• [Saved data entries]
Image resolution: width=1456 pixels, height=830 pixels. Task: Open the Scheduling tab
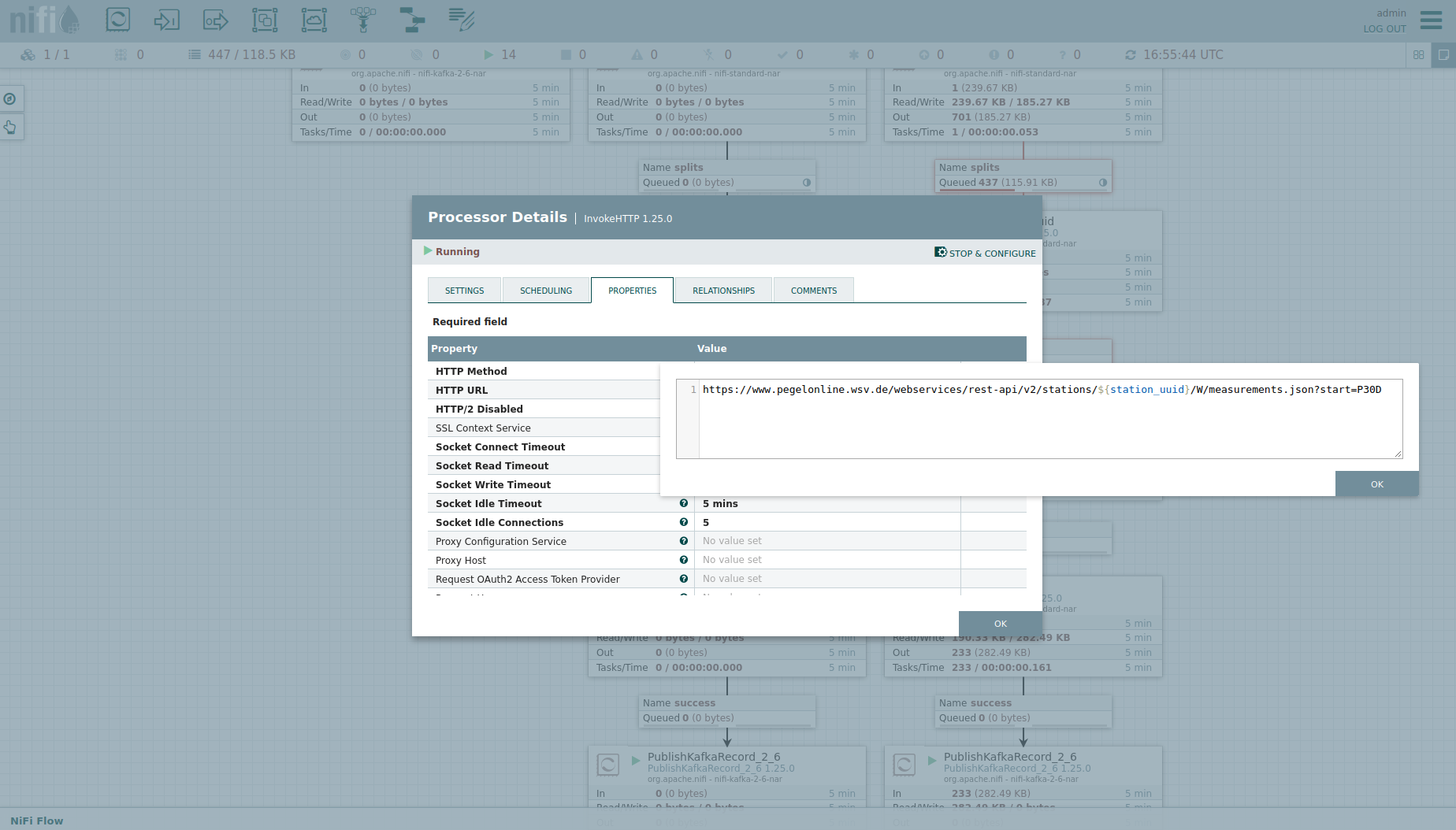coord(546,291)
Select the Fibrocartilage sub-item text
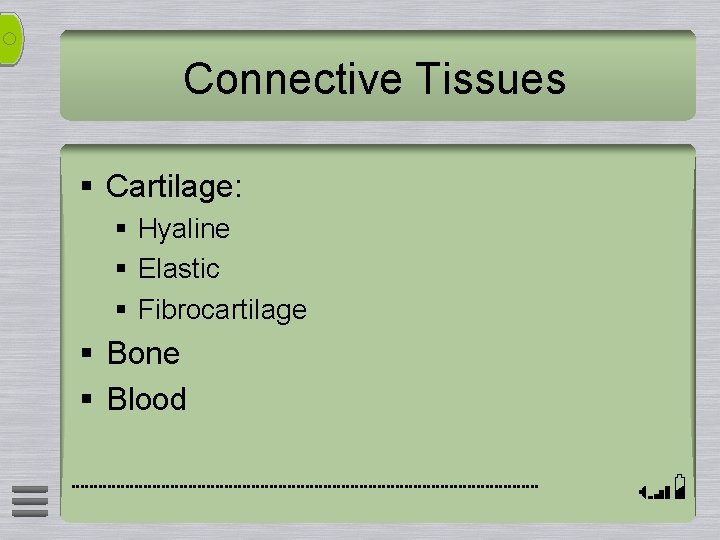720x540 pixels. [223, 310]
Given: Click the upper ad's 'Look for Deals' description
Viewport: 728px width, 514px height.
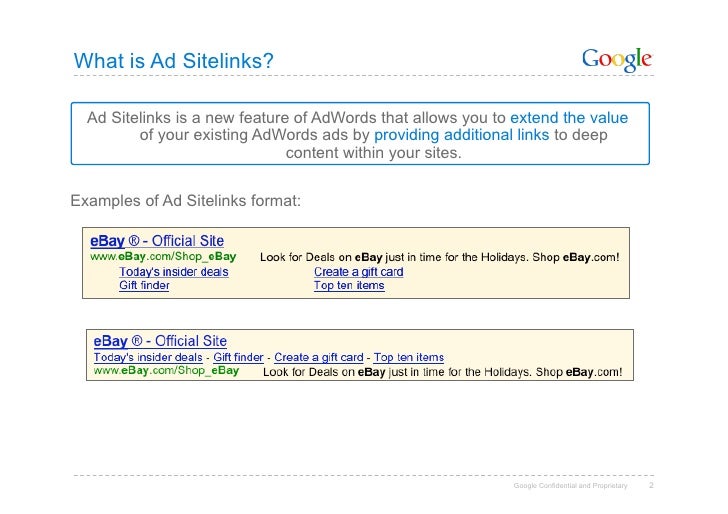Looking at the screenshot, I should (x=439, y=257).
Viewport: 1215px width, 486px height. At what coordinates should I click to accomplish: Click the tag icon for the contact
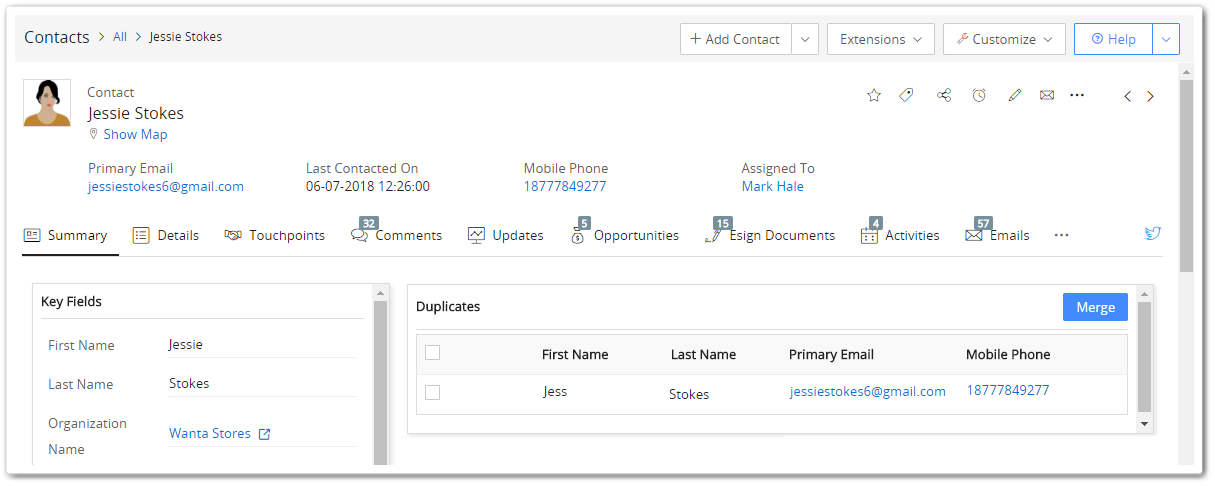[906, 96]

• [About this task]
Repeat the entries above exactly and skip the images.

• [Response]
Image resolution: width=1456 pixels, height=830 pixels. Task: Open the Scheduling tab
coord(546,291)
Select the Fibrocartilage sub-item text
720x540 pixels. [223, 310]
Given: Click the upper ad's 'Look for Deals' description
Viewport: 728px width, 514px height.
Looking at the screenshot, I should (x=439, y=257).
Viewport: 1215px width, 486px height. At what coordinates should I click to accomplish: Click the tag icon for the contact
[906, 96]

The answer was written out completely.